Per ora il Coronavirus non fa rimandare il referendum sul cosiddetto “taglio dei parlamentari” previsto il prossimo 29 marzo, ma a giorni si dovrebbe prendere una decisione. “Questa è la settimana per stabilire se confermarlo o spostarlo a maggio insieme alle regionali – ha spiegato questa mattina il ministro per i Rapporti con il Parlamento Federico D’Incà a Skytg24 – Decidiamo entro giovedì”.
“Certo – ha aggiunto il ministro – si deve dare la possibilità che ci sia campagna informativa dovunque, anche nelle zone rosse. È una valutazione da fare nei prossimi giorni, ma certo è un grande passaggio di riforma istituzionale”.

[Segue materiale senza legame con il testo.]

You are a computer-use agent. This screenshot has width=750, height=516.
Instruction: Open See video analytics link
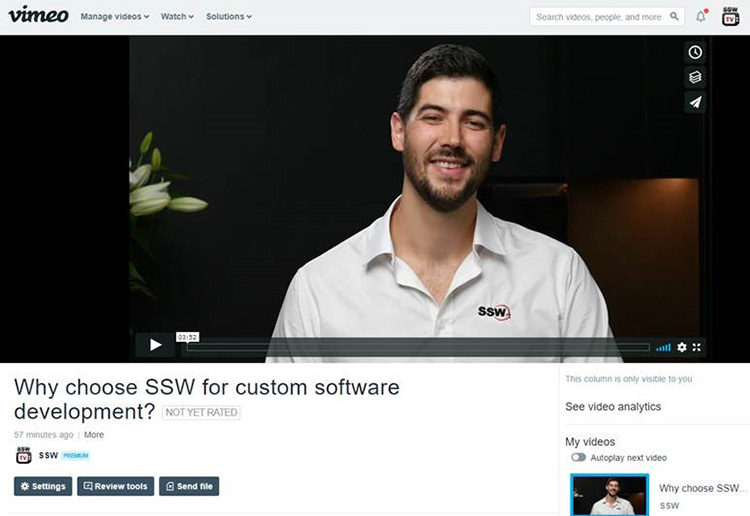click(x=613, y=407)
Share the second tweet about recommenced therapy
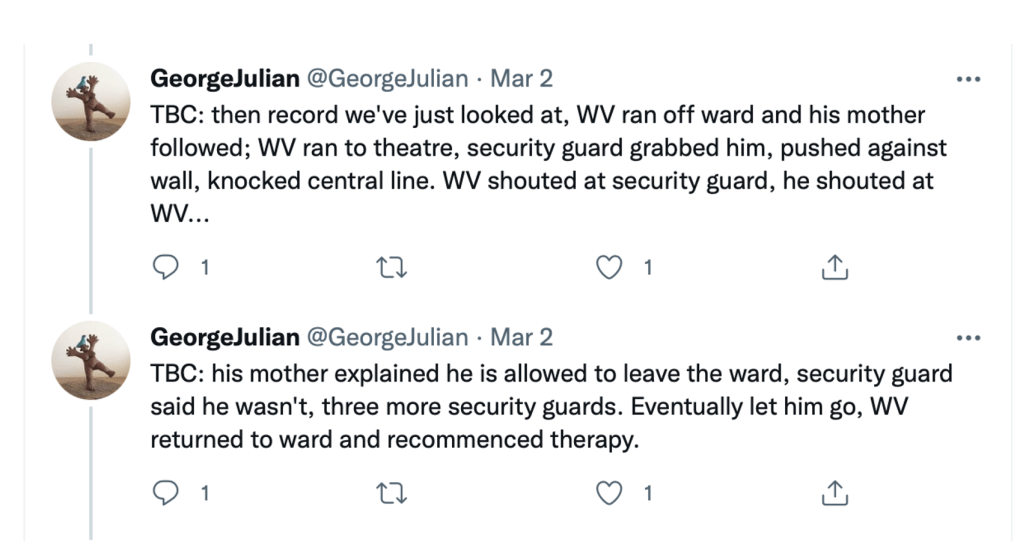Image resolution: width=1023 pixels, height=541 pixels. 835,492
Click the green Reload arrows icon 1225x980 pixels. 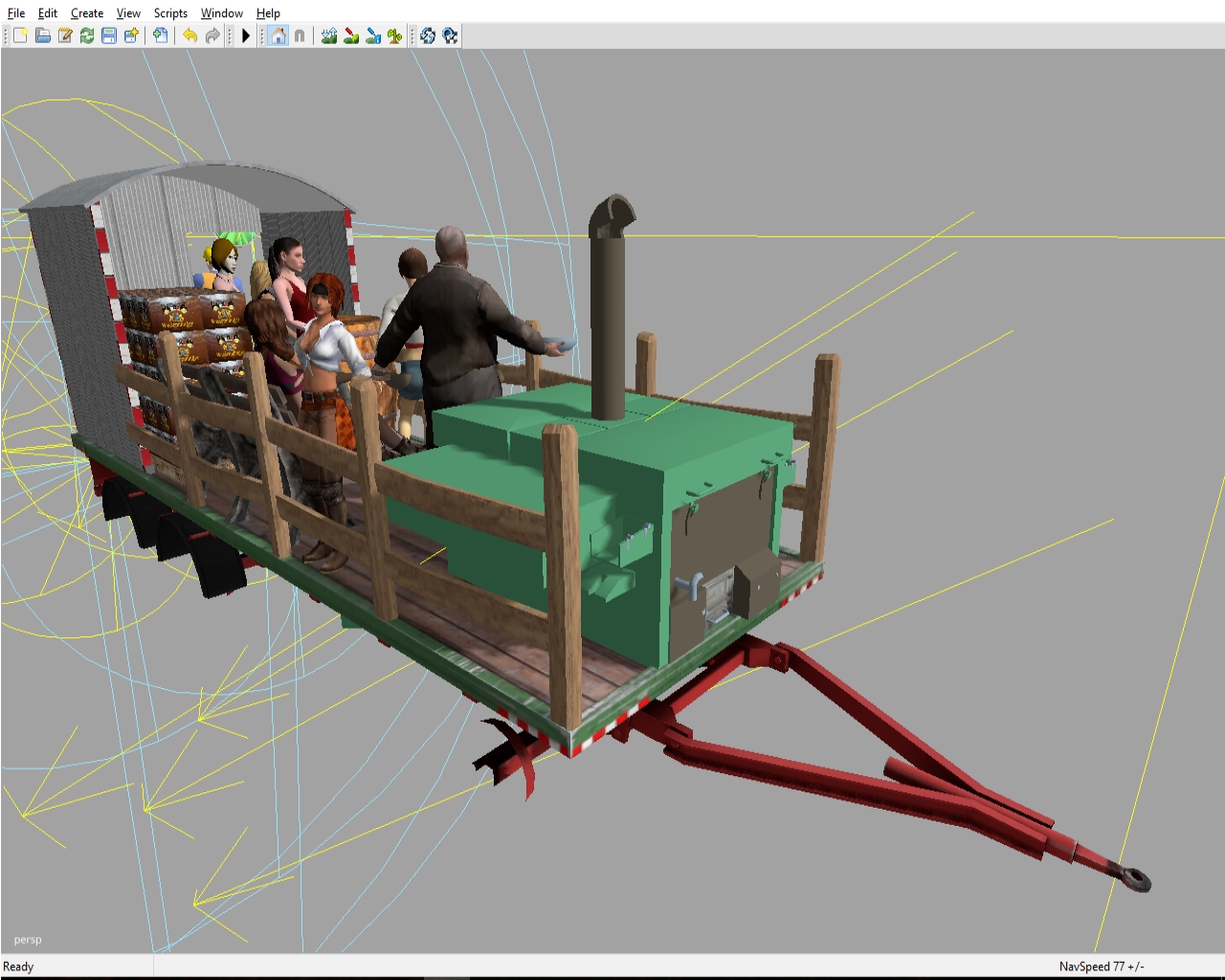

L’idea di mantenere il referendum il 29 marzo trova il consenso di Giorgia Meloni, leader di Fratelli d’Italia. “Decideranno le autorità competenti, io sarei per rispettare la scadenza – ha spiegato la parlamentare in un’intervista a La Repubblica – Noi siamo per il taglio”. In merito a questa posizione Meloni ha chiarito: “Sia chiaro: sono convinta che quel referendum non accorci la legislatura ma la allunghi. Finché non si celebra il referendum ci diranno che non si può votare per le Politiche”.
Contro il rinvio protesta la Fondazione Einaudi, a cui sono vicini diversi noti giuristi e politici di area liberale che hanno organizzato comitato per il “No” al taglio. “Apprendiamo con viva preoccupazione la notizia della comunicazione del ministro – sostiene la Fondazione in una nota – Qualora il rinvio dovesse comportare l’accorpamento del referendum alle elezioni regionali i nostri costituzionalisti e gli avvocati sono già al lavoro per valutare tutti i possibili ricorsi avverso tale gravissima violazione delle basilari norme democratiche. Infatti al danno della mancata assicurazione di adeguata informazione attraverso i media, ad iniziare dalla TV pubblica, si aggiungerebbe la beffa di un referendum che sarebbe inevitabilmente travolto dalla battaglia tra i partiti. Precedenti e norme di legge sembrerebbero comunque non consentire l’accorpamento”.